血をすすり病をもたらす、古い虫
恙虫
恙なきや——その挨拶の裏で、闇にひそむ小さな虫が今宵も血を求める。
Overview
人を刺して血を吸い、病に至らしめるとされた虫の妖怪。古くは石見国に現れ、夜ごと人家を襲ったと伝わる。「恙(つつが)」は病や災いを指す語で、無事を願う「つつがない」の語源ともされる。禍そのものが小さな虫の形をとった存在である。
Encounter
日が落ちてから人家に忍び込み、眠る者の肌に取りついて生き血をすする。
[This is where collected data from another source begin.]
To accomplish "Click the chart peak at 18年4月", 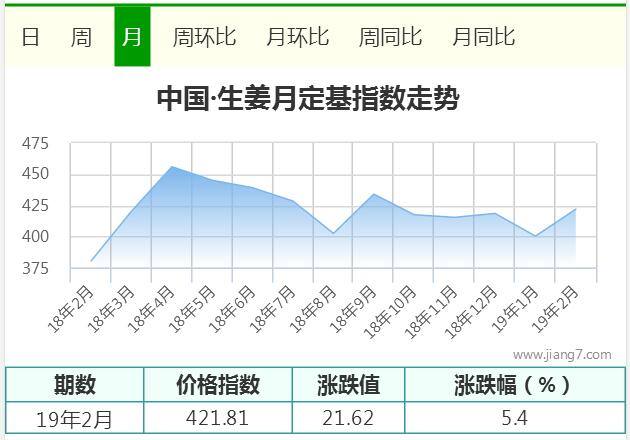I will click(172, 166).
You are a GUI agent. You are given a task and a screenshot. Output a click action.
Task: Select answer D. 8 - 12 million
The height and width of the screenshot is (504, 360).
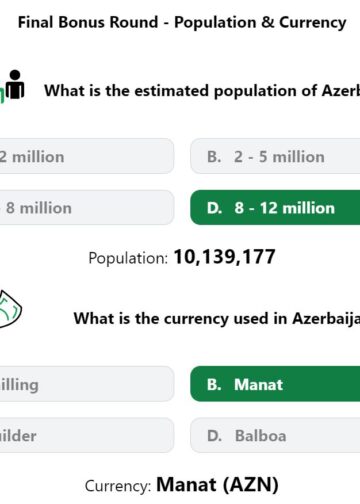tap(275, 208)
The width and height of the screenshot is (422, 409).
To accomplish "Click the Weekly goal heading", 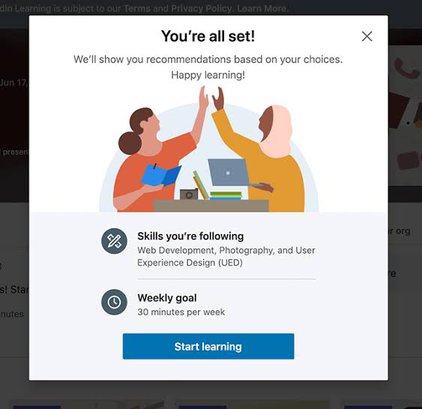I will click(x=167, y=298).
刺された者はやがて高熱を発して床につき、多くは癒えぬまま命を落としたという。夜這う小さな影は、姿を見せぬまま病だけを残していった。
Lore
飛鳥時代、石見国(島根県)で恙虫が人を刺し殺したため、天皇の命を受けた陰陽博士が退治したと伝わる。刺されれば血を吸われて病み、恙なく過ごせぬことから、この虫の名は災いの代名詞となった。江戸期の『絵本百物語』はこの古い虫を妖怪として描いている。
Traits
小さな虫でありながら、その一刺しが人を死に追いやる。姿は目立たず、狙うのはもっぱら寝入った人の血で、噛まれた痕から熱が全身に回っていく。後年その正体は野に潜むダニの一種と分かり、妖怪の名がそのまま実在の病名「ツツガムシ病」へ受け継がれた。